Data to use >>
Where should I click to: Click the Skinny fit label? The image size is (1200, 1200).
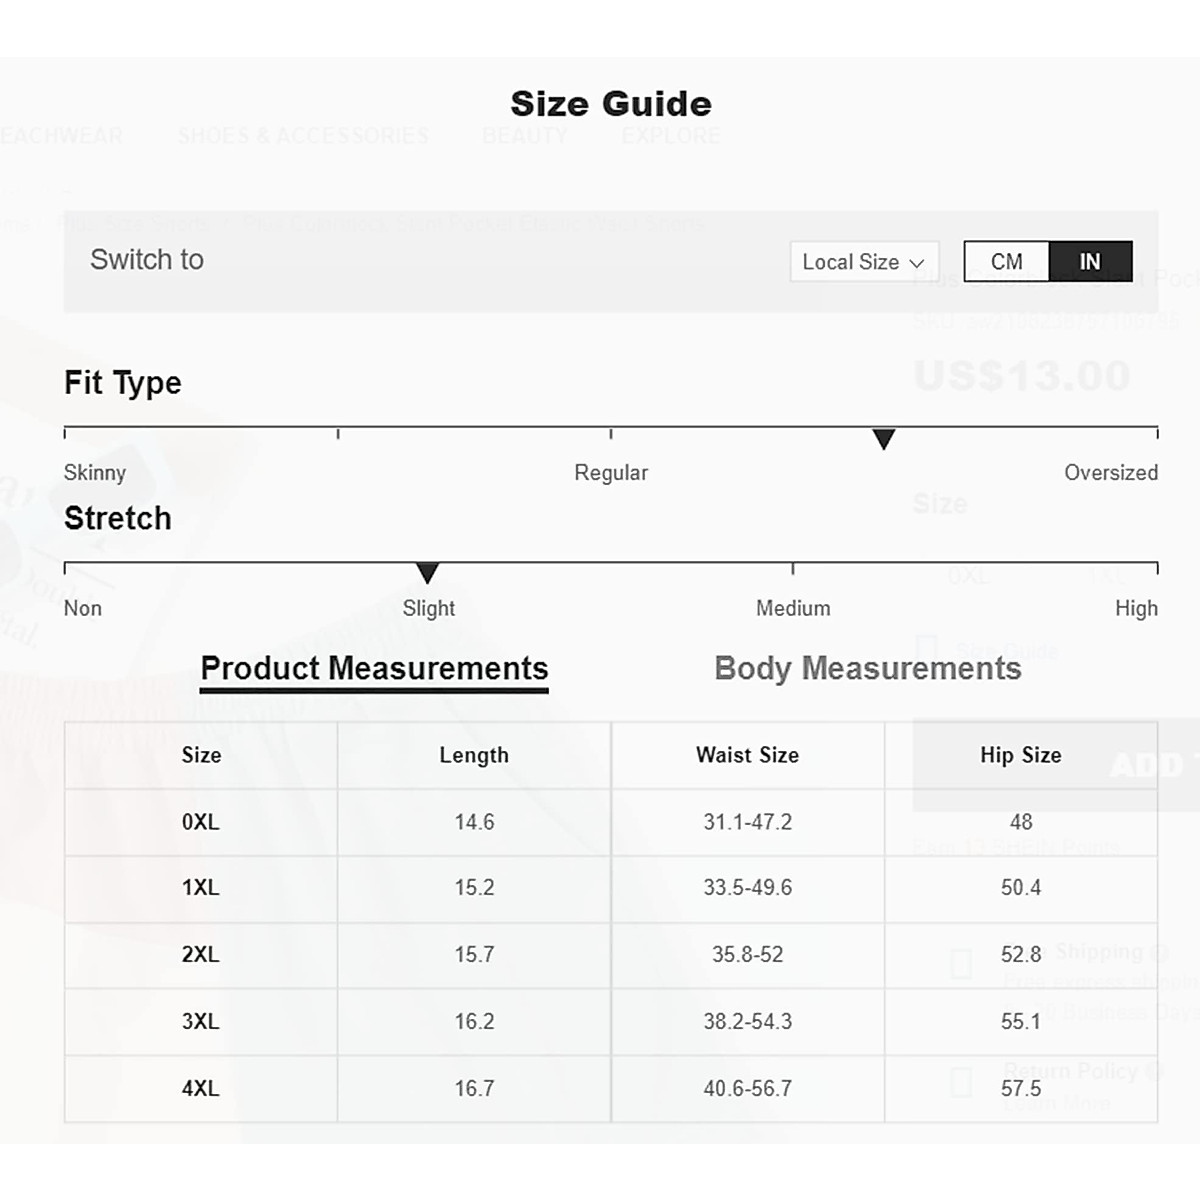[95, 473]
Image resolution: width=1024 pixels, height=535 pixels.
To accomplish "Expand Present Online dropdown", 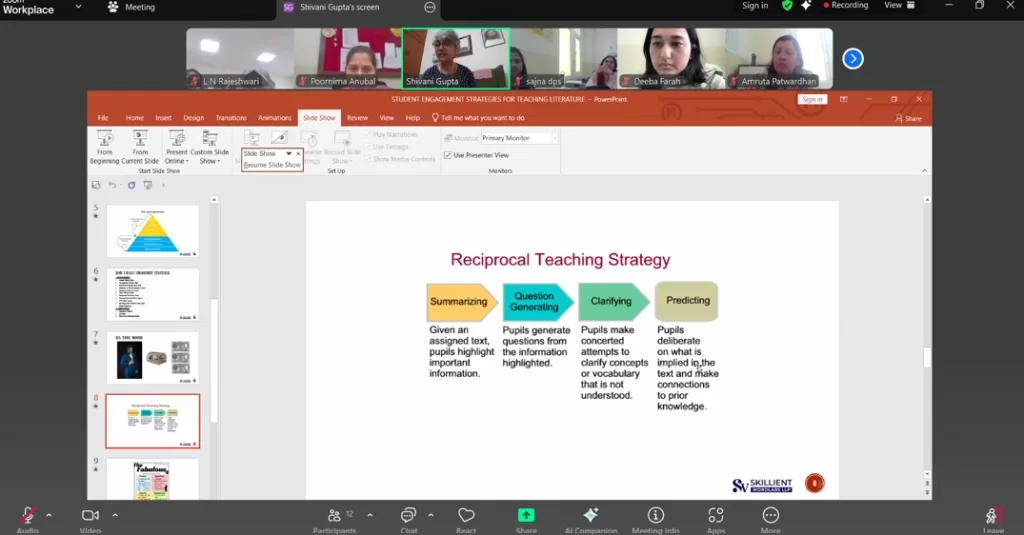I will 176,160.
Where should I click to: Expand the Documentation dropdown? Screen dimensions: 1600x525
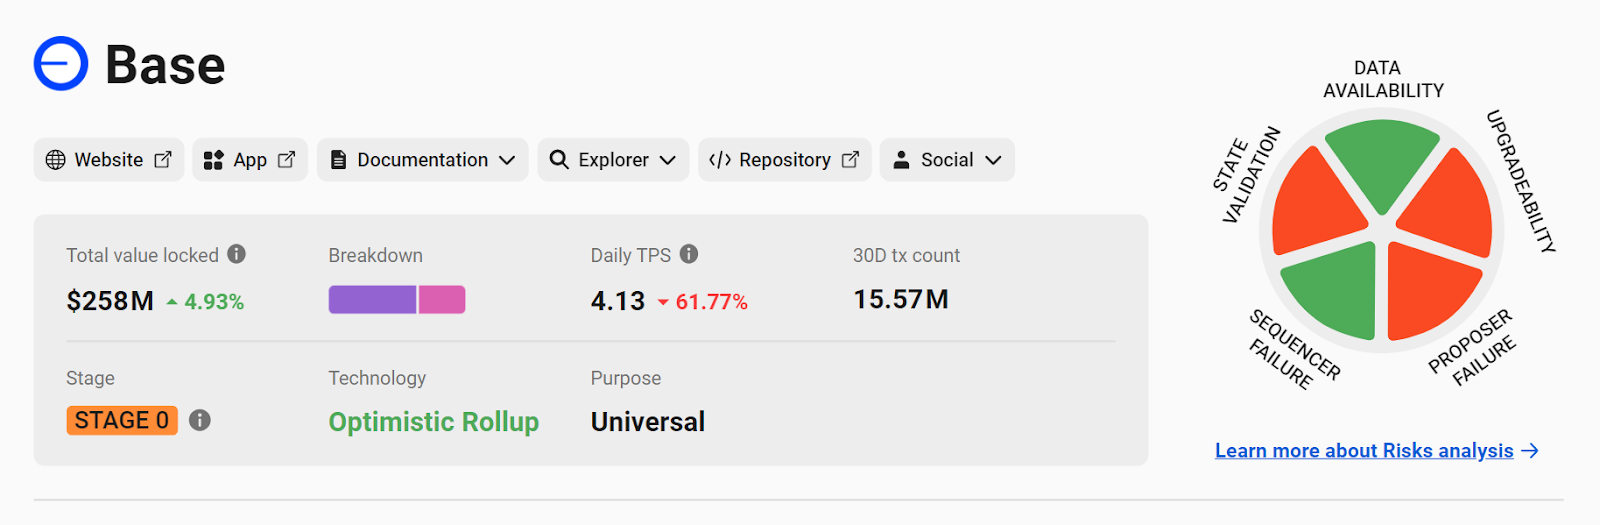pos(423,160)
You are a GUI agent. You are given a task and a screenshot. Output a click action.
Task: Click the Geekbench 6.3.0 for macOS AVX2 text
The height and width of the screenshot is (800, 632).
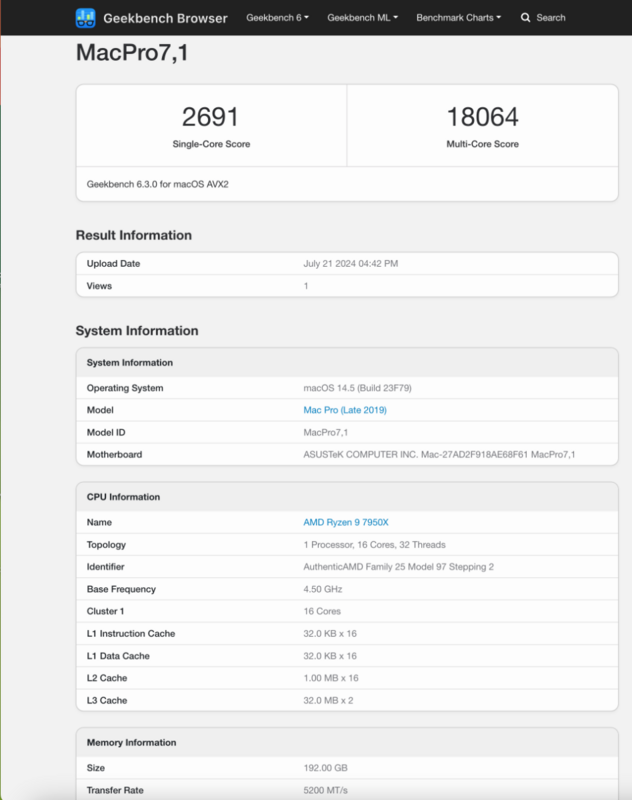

Task description >>
Go through the listing above and return each line where the word "height" occurs.

Final answer >>
Image resolution: width=1024 pixels, height=535 pixels.
The height and width of the screenshot is (800, 632).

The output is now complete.